(Word and element location records)

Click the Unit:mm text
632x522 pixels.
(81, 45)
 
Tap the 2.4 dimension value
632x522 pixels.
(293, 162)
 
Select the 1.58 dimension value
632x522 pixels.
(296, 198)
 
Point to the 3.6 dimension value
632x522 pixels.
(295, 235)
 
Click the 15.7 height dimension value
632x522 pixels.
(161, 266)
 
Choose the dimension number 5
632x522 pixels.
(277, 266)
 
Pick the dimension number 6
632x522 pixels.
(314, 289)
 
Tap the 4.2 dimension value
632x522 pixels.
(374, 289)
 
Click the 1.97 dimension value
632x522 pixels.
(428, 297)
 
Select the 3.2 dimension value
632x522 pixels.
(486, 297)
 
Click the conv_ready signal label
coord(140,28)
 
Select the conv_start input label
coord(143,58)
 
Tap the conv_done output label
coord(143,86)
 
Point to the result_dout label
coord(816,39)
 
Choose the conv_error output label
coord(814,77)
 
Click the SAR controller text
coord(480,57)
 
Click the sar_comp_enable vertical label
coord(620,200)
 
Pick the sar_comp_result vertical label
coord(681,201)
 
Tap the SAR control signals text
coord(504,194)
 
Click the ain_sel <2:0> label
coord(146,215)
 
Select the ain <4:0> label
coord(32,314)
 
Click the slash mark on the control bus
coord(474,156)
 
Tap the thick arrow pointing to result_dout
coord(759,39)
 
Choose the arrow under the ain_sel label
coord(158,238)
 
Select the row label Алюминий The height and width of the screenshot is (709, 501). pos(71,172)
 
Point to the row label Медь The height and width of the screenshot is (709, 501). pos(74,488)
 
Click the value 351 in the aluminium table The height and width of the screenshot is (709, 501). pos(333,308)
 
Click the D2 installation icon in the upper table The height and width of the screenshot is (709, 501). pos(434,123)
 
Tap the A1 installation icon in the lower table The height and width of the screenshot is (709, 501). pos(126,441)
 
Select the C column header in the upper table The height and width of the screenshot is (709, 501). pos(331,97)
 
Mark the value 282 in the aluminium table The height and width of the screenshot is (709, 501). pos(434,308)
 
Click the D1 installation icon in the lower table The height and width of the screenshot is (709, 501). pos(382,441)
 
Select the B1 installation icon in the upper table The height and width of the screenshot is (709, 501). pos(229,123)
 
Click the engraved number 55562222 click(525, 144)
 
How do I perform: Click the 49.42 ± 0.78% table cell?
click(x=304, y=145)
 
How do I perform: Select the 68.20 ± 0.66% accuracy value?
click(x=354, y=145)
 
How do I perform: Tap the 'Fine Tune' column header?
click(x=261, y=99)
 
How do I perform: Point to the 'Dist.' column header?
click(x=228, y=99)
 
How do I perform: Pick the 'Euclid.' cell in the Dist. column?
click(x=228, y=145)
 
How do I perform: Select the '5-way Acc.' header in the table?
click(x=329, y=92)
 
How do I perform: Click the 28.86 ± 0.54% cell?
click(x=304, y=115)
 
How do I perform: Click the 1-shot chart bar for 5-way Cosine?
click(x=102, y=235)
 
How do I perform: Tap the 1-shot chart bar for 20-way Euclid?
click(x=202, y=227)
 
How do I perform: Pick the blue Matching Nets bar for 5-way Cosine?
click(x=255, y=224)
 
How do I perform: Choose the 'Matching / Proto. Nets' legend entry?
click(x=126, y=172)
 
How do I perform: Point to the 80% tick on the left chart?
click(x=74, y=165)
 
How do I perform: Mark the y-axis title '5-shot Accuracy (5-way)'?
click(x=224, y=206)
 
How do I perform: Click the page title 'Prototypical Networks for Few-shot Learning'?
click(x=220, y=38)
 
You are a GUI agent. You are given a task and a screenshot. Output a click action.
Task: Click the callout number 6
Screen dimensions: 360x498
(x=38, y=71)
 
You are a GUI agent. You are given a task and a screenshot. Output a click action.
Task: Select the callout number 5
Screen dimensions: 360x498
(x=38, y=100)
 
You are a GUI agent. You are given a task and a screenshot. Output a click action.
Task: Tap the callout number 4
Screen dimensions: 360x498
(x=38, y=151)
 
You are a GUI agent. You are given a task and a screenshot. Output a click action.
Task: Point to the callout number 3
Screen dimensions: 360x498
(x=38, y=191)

→ THE PROBLEM:
Convert the records above into a Markdown table with the columns Row and Line, numbering each non-blank line and skipping the blank ones.

→ ANSWER TO THE PROBLEM:
| Row | Line |
|---|---|
| 1 | Click the Unit:mm text |
| 2 | 632x522 pixels. |
| 3 | (81, 45) |
| 4 | Tap the 2.4 dimension value |
| 5 | 632x522 pixels. |
| 6 | (293, 162) |
| 7 | Select the 1.58 dimension value |
| 8 | 632x522 pixels. |
| 9 | (296, 198) |
| 10 | Point to the 3.6 dimension value |
| 11 | 632x522 pixels. |
| 12 | (295, 235) |
| 13 | Click the 15.7 height dimension value |
| 14 | 632x522 pixels. |
| 15 | (161, 266) |
| 16 | Choose the dimension number 5 |
| 17 | 632x522 pixels. |
| 18 | (277, 266) |
| 19 | Pick the dimension number 6 |
| 20 | 632x522 pixels. |
| 21 | (314, 289) |
| 22 | Tap the 4.2 dimension value |
| 23 | 632x522 pixels. |
| 24 | (374, 289) |
| 25 | Click the 1.97 dimension value |
| 26 | 632x522 pixels. |
| 27 | (428, 297) |
| 28 | Select the 3.2 dimension value |
| 29 | 632x522 pixels. |
| 30 | (486, 297) |
| 31 | Click the conv_ready signal label |
| 32 | coord(140,28) |
| 33 | Select the conv_start input label |
| 34 | coord(143,58) |
| 35 | Tap the conv_done output label |
| 36 | coord(143,86) |
| 37 | Point to the result_dout label |
| 38 | coord(816,39) |
| 39 | Choose the conv_error output label |
| 40 | coord(814,77) |
| 41 | Click the SAR controller text |
| 42 | coord(480,57) |
| 43 | Click the sar_comp_enable vertical label |
| 44 | coord(620,200) |
| 45 | Pick the sar_comp_result vertical label |
| 46 | coord(681,201) |
| 47 | Tap the SAR control signals text |
| 48 | coord(504,194) |
| 49 | Click the ain_sel <2:0> label |
| 50 | coord(146,215) |
| 51 | Select the ain <4:0> label |
| 52 | coord(32,314) |
| 53 | Click the slash mark on the control bus |
| 54 | coord(474,156) |
| 55 | Tap the thick arrow pointing to result_dout |
| 56 | coord(759,39) |
| 57 | Choose the arrow under the ain_sel label |
| 58 | coord(158,238) |
| 59 | Select the row label Алюминий The height and width of the screenshot is (709, 501). pos(71,172) |
| 60 | Point to the row label Медь The height and width of the screenshot is (709, 501). pos(74,488) |
| 61 | Click the value 351 in the aluminium table The height and width of the screenshot is (709, 501). pos(333,308) |
| 62 | Click the D2 installation icon in the upper table The height and width of the screenshot is (709, 501). pos(434,123) |
| 63 | Tap the A1 installation icon in the lower table The height and width of the screenshot is (709, 501). pos(126,441) |
| 64 | Select the C column header in the upper table The height and width of the screenshot is (709, 501). pos(331,97) |
| 65 | Mark the value 282 in the aluminium table The height and width of the screenshot is (709, 501). pos(434,308) |
| 66 | Click the D1 installation icon in the lower table The height and width of the screenshot is (709, 501). pos(382,441) |
| 67 | Select the B1 installation icon in the upper table The height and width of the screenshot is (709, 501). pos(229,123) |
| 68 | Click the engraved number 55562222 click(525, 144) |
| 69 | How do I perform: Click the 49.42 ± 0.78% table cell? |
| 70 | click(x=304, y=145) |
| 71 | How do I perform: Select the 68.20 ± 0.66% accuracy value? |
| 72 | click(x=354, y=145) |
| 73 | How do I perform: Tap the 'Fine Tune' column header? |
| 74 | click(x=261, y=99) |
| 75 | How do I perform: Point to the 'Dist.' column header? |
| 76 | click(x=228, y=99) |
| 77 | How do I perform: Pick the 'Euclid.' cell in the Dist. column? |
| 78 | click(x=228, y=145) |
| 79 | How do I perform: Select the '5-way Acc.' header in the table? |
| 80 | click(x=329, y=92) |
| 81 | How do I perform: Click the 28.86 ± 0.54% cell? |
| 82 | click(x=304, y=115) |
| 83 | How do I perform: Click the 1-shot chart bar for 5-way Cosine? |
| 84 | click(x=102, y=235) |
| 85 | How do I perform: Tap the 1-shot chart bar for 20-way Euclid? |
| 86 | click(x=202, y=227) |
| 87 | How do I perform: Pick the blue Matching Nets bar for 5-way Cosine? |
| 88 | click(x=255, y=224) |
| 89 | How do I perform: Choose the 'Matching / Proto. Nets' legend entry? |
| 90 | click(x=126, y=172) |
| 91 | How do I perform: Point to the 80% tick on the left chart? |
| 92 | click(x=74, y=165) |
| 93 | How do I perform: Mark the y-axis title '5-shot Accuracy (5-way)'? |
| 94 | click(x=224, y=206) |
| 95 | How do I perform: Click the page title 'Prototypical Networks for Few-shot Learning'? |
| 96 | click(x=220, y=38) |
| 97 | You are a GUI agent. You are given a task and a screenshot. Output a click action. |
| 98 | Task: Click the callout number 6 |
| 99 | Screen dimensions: 360x498 |
| 100 | (x=38, y=71) |
| 101 | You are a GUI agent. You are given a task and a screenshot. Output a click action. |
| 102 | Task: Select the callout number 5 |
| 103 | Screen dimensions: 360x498 |
| 104 | (x=38, y=100) |
| 105 | You are a GUI agent. You are given a task and a screenshot. Output a click action. |
| 106 | Task: Tap the callout number 4 |
| 107 | Screen dimensions: 360x498 |
| 108 | (x=38, y=151) |
| 109 | You are a GUI agent. You are given a task and a screenshot. Output a click action. |
| 110 | Task: Point to the callout number 3 |
| 111 | Screen dimensions: 360x498 |
| 112 | (x=38, y=191) |